(Brief): Copy the text of every one of the records below word for word, leaving out the pictures.

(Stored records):
----------------

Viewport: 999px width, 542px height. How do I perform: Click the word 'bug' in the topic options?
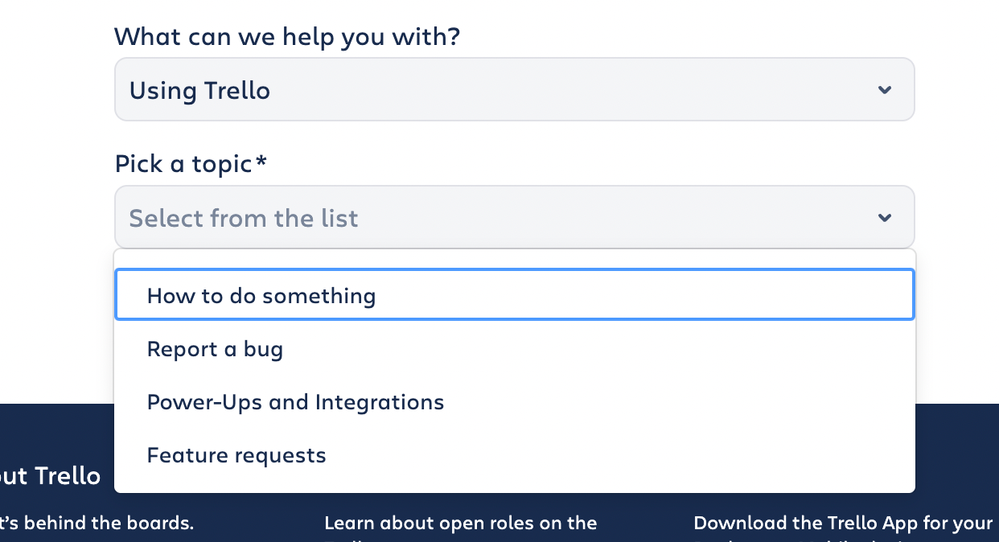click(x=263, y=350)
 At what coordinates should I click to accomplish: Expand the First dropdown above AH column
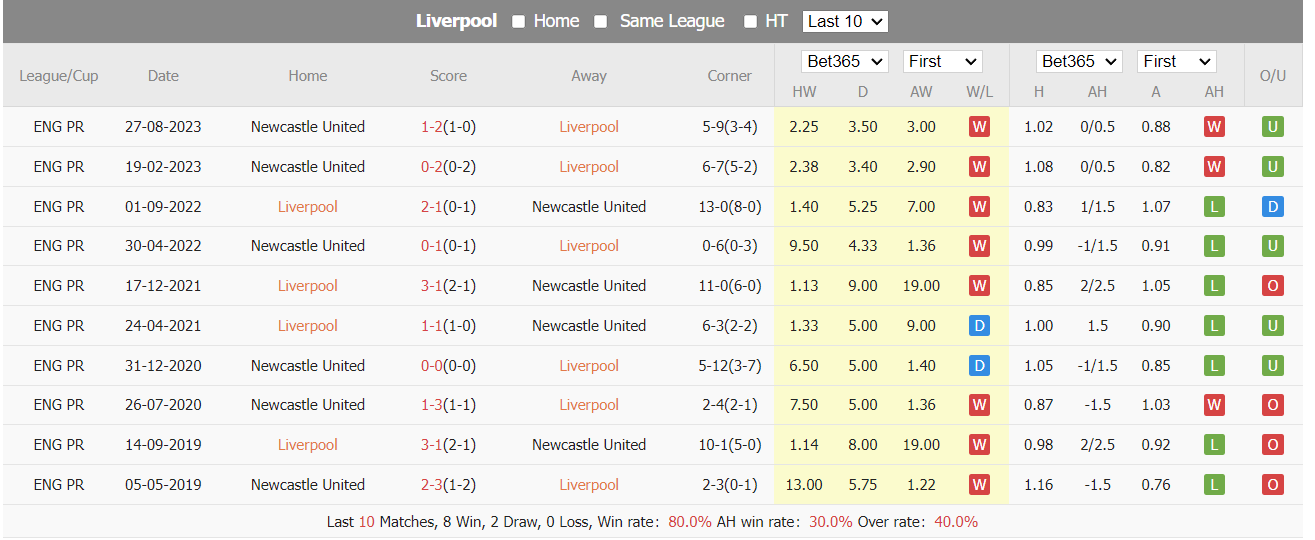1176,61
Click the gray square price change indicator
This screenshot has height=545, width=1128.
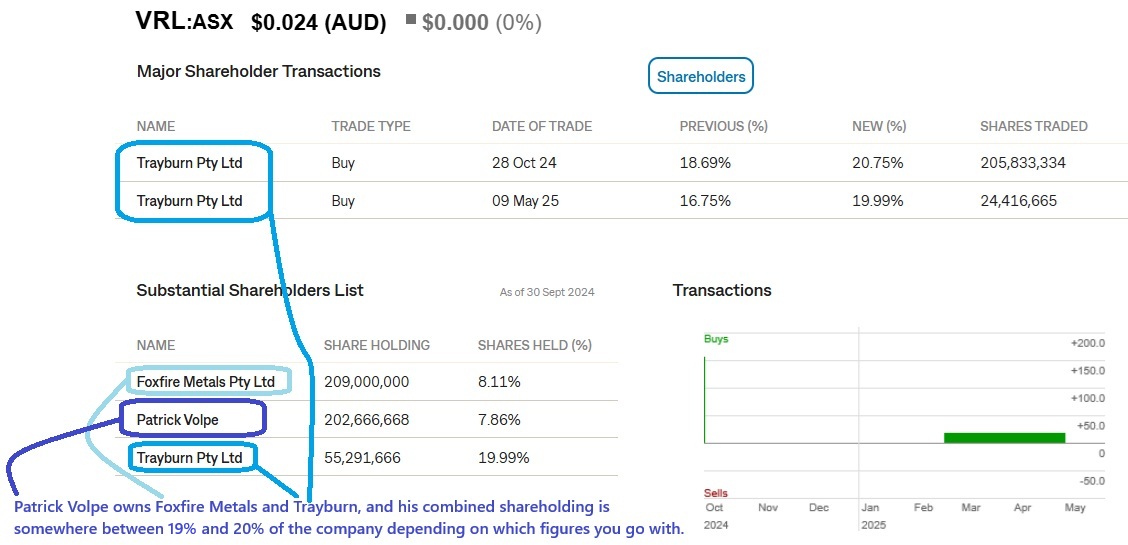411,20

----------------

(Final answer):
Viewport: 999px width, 542px height. How do I perform: Click the word 'bug' in the topic options?
click(x=263, y=350)
 At what coordinates should I click to accomplish: Expand the First dropdown above AH column
1176,61
Click the gray square price change indicator
This screenshot has height=545, width=1128.
411,20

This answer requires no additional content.